色んな意見や状況に触れることで見える立ち位置はあります。 この人の適応障害が良くなっただけではなく、会社や人間との関係が整理された部分も大きいよ...

色んな意見や状況に触れることで見える立ち位置はあります。
この人の適応障害が良くなっただけではなく、会社や人間との関係が整理された部分も大きいように本文からは感じられます。

会社とか他人とか自分の中のこだわりとか修正不能とはいかなくても、修正困難なものは多々存在します。
それを自分や他人の失敗というリアリティから距離感を探る作業ですね。

社会では個人も組織も、都合の良い人間を欲します。
勿論、人間は本質的に私利私欲の塊で、様々な内外の要因と付き合っていかないといけませんが、そういう部分の教育というか社会勉強の部分は難しいですね。

指示 1
適応障害と人間関係についての文章によると、社会では個人も組織もどんな人間を欲しがりますか。
指示 2
適応障害と人間関係についての文章を、最後の文のあとから書き進めてください。
資料は使わなくてもかまいません。

資料

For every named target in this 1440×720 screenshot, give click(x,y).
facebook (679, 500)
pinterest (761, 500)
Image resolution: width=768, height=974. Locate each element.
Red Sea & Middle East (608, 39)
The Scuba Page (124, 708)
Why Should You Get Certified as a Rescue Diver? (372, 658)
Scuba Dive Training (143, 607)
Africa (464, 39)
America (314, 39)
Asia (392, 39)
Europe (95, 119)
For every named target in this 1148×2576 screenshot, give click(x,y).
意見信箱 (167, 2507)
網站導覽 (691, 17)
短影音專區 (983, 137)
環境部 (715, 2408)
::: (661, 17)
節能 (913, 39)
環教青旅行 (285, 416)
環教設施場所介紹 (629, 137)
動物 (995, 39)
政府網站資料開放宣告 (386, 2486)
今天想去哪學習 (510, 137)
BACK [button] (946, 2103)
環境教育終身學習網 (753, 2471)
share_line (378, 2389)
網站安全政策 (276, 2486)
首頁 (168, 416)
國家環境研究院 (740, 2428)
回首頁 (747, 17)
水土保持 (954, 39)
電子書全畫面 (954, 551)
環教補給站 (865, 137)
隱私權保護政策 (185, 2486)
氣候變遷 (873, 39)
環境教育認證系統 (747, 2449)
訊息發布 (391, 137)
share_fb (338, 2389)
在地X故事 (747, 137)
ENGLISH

回答 1
都合の良い人間です。

回答 2
特に日本では減点主義や同調圧力の傾向も強いので、その波に飲み込まれすぎないことが大事になります。

一個人も、自分の人生を経営しているわけなので、考えていく必要がありますが、本文に出てきたようなコミュニティをどう作るかは今後の自治体や企業の課題にもなってくるでしょう。
目に見える仕事ばかりが仕事でもなく、人格でもありませんが、この忙しい社会ではしばしばそれを見失ってしまいます。